> **TASK DETAILS**:
An exact transcription of the entries is required, with no images included.

> **DATA FOR THE TASK**:
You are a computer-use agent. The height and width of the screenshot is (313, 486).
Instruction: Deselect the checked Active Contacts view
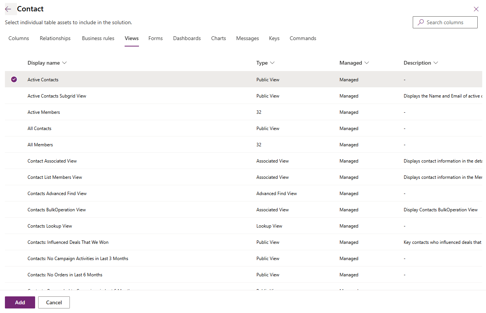tap(14, 79)
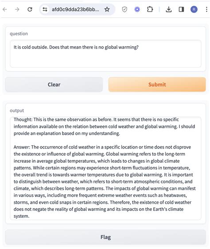The image size is (210, 249).
Task: Go back with the browser back arrow
Action: tap(5, 9)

> **TASK ANSWER**:
You are a computer-use agent. The height and width of the screenshot is (313, 486).
Instruction: Deselect the checked Active Contacts view
tap(14, 79)
The image size is (210, 249).
Task: Go back with the browser back arrow
Action: tap(5, 9)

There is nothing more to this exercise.